According to GP1, tert-butyl [2-(1H-indol-3-yl)ethyl]carbamate (5a) (200 mg, 0.769 mmol), cesium carbonate (1.25 g, 3.84 mmol, 5 equiv.), and 3Å molecular sieves (200 mg) in acetonitrile (7.7 mL) were reacted with 2,4,5-trifluorobenzenediazonium tetrafluoroborate (378 mg, 1.54 mmol, 2 equiv.) at −20 C. The crude product was purified by column chromatography to yield 10 (198 mg, 62 %) as red oil. – ¹H NMR (500 MHz): 1.56 (4.5 H, s), 1.63 (4.5 H, s), 3.31–3.66 (2 H, m), 3.76–3.90 (2 H, m), 4.88 (0.5 H, br s), 5.31 (0.5 H, br s), 6.02–6.10 (2 H, m), 6.74–7.31 (6 H, m) ppm. – ¹³C NMR (125 MHz): 14.2, 21.0, 28.5, 28.5, 28.7, 34.0, 34.3, 36.7, 45.3, 45.7, 60.5, 78.5, 78.6, 80.2, 80.5, 81.4, 89.2, 90.2, 101.7, 102.0, 103.9, 104.1, 104.2, 106.0, 106.2, 106.3, 106.4, 106.6, 109.8, 109.9, 111.1, 111.1, 111.1, 119.1, 119.5, 125.0, 125.1, 126.9, 126.9, 128.2, 128.3, 128.3, 128.6, 128.6, 128.9, 130.1, 130.2, 130.2, 132.0, 135.6, 135.7, 145.7, 145.8, 147.4, 147.5, 147.6, 147.7, 147.8, 149.4, 150.0, 150.00, 150.4, 150.4, 153.8, 154.8, 156.4, 158.4, 171.2 ppm. – ¹⁹F NMR (282 MHz): –126.1, –127.6, –137.6, –138.2, –139.8 ppm. – IR: 1159, 1207, 1286, 1411, 1527, 1631, 2999, 3053 cm⁻¹. – MS ESI: 417.2, calcd: 417.2446, HRMS found: 417.1544 [M⁻].
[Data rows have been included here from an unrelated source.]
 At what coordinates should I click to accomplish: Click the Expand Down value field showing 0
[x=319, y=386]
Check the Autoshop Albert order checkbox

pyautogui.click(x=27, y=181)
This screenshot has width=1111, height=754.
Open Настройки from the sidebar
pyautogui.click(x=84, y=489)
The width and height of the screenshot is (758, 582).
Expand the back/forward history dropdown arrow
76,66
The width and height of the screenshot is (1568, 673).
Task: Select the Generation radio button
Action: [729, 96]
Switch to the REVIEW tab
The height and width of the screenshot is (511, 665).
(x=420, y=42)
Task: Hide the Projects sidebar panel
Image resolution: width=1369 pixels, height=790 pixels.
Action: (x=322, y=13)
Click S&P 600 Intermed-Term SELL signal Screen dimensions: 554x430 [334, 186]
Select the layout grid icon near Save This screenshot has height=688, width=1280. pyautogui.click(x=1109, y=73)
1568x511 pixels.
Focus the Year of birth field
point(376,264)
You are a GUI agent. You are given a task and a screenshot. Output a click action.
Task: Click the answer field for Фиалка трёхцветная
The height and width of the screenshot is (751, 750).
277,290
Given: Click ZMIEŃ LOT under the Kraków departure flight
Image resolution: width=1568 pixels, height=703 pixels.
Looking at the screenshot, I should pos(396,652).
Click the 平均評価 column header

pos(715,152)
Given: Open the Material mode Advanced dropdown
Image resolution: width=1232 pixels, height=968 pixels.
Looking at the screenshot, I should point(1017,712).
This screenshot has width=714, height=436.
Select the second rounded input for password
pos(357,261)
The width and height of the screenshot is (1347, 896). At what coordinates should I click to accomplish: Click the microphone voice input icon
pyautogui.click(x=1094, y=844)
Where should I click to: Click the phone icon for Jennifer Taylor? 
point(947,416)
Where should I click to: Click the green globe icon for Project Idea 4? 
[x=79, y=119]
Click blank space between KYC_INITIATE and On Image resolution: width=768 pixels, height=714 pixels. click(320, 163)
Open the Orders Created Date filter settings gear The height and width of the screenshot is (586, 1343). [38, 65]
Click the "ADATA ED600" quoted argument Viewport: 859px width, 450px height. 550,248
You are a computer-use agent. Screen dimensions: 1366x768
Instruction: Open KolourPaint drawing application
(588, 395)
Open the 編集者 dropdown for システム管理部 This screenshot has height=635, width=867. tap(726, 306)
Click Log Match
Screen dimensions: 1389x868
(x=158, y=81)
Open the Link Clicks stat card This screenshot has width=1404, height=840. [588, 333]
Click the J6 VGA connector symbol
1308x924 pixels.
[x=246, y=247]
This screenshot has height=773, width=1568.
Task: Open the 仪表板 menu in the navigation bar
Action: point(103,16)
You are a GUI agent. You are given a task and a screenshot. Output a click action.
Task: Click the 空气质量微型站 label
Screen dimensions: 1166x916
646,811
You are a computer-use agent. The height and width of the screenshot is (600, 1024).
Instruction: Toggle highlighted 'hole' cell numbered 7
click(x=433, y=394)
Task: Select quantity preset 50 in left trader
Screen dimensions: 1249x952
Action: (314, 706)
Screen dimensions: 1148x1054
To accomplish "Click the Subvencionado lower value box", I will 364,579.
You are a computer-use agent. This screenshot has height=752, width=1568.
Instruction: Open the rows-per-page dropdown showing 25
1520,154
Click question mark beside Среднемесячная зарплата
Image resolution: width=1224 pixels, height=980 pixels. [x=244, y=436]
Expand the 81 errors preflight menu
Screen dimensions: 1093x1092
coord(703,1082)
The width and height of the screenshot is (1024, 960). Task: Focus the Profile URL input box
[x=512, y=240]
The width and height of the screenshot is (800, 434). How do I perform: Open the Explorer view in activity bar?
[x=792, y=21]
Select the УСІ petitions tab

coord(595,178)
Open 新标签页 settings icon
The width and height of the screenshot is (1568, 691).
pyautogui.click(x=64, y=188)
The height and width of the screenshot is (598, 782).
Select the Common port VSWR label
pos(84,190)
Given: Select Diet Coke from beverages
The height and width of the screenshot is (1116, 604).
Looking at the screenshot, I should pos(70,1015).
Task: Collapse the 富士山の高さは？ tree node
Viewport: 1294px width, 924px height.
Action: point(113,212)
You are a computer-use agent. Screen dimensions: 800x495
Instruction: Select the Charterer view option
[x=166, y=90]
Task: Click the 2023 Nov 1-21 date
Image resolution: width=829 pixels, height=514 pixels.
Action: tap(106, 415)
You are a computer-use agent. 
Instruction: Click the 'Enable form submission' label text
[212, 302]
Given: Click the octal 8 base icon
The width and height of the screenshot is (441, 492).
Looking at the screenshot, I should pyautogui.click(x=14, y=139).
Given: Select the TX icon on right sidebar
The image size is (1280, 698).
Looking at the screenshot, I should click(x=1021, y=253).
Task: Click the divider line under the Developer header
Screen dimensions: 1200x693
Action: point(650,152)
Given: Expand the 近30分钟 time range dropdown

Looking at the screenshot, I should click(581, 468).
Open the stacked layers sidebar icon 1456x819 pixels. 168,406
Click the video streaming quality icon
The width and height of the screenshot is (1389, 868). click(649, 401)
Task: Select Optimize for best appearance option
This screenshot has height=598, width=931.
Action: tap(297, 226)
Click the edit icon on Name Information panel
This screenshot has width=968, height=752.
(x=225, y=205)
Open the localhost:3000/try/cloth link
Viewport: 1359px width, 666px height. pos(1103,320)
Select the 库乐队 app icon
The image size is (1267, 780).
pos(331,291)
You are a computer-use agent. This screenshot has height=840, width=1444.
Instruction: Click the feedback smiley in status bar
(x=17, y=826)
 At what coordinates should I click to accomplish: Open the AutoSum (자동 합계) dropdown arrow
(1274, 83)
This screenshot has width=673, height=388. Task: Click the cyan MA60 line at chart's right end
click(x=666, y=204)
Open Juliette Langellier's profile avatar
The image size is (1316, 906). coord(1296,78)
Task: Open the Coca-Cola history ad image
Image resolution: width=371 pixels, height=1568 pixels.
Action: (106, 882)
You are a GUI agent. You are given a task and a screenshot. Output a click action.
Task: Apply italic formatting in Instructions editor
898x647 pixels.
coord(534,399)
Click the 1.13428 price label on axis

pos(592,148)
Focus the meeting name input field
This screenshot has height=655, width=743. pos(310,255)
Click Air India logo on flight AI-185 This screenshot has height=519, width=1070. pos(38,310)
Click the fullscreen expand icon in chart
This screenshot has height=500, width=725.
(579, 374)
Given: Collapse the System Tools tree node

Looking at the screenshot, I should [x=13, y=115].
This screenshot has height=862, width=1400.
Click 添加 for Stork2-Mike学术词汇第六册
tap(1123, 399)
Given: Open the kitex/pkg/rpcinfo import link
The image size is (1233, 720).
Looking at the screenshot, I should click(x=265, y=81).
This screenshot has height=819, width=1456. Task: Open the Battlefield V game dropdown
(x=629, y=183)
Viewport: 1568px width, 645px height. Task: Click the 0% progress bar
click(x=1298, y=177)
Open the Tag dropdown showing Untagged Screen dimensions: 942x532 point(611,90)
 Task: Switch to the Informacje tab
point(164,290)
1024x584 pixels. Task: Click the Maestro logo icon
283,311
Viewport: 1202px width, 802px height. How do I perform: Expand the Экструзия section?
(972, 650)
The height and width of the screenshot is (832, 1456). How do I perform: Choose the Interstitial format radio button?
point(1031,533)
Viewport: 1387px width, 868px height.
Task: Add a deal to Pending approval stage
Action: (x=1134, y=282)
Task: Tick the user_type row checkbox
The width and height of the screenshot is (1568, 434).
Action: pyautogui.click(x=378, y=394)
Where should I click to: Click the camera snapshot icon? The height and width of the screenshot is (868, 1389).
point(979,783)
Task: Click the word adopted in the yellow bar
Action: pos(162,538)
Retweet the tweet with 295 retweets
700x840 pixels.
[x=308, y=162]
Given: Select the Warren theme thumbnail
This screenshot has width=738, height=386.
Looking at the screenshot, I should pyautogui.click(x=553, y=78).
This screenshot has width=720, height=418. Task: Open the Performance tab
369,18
(3aR,8aS)-1-Benzyl-3a-(phenyldiazenyl)-3,3a,8,8a-tetrahydropyrrolo[2,3-b]indol-2(1H)-one (11)

According to GP1, N-benzyl-2-(1H-indol-3-yl)acetamide (5b) (1.0 g, 3.64 mmol), 3Å molecular sieves (300 mg), cesium carbonate (5.95 g, 18.20 mmol, 5 equiv.) in acetonitrile (36 mL) were reacted with benzenediazonium tetrafluoroborate (1.40 g, 7.28 mmol, 2 equiv.) at −20 °C. The crude product was purified by column chromatography to yield 11 (1.18 g, 88 %) as a red oil. – ¹H NMR (500 MHz): 3.23 (1 H, d, J = 17.5 Hz), 3.47 (1 H, d, J = 17.5 Hz), 4.38 (1 H, d, J = 15 Hz), 5.10 (1 H, d, J = 15 Hz), 5.81 (1 H, d, J = 4 Hz), 6.78 (1 H, d, J = 8 Hz), 6.95 (1 H, t, J = 8.5 Hz), 7.25 (1 H, t, J = 7.5 Hz), 7.34–7.50 (9 H, m), 7.72–7.75 (2 H, m) ppm. – ¹³C NMR (125 MHz, CDCl₃/DMSO-d₆): 39.4, 41.8, 76.7, 81.7, 109.8, 118.2, 120.2, 121.2, 123.8, 126.2, 127.3, 127.7, 128.9, 130.0, 135.1, 148.5, 149.9, 169.4 ppm. – IR: 1057, 1162, 1306, 1440, 2899, 3025 cm⁻¹. – MS ESI: 369.1, calcd: 369.1710, HRMS found: 369.1712 [M + H⁺].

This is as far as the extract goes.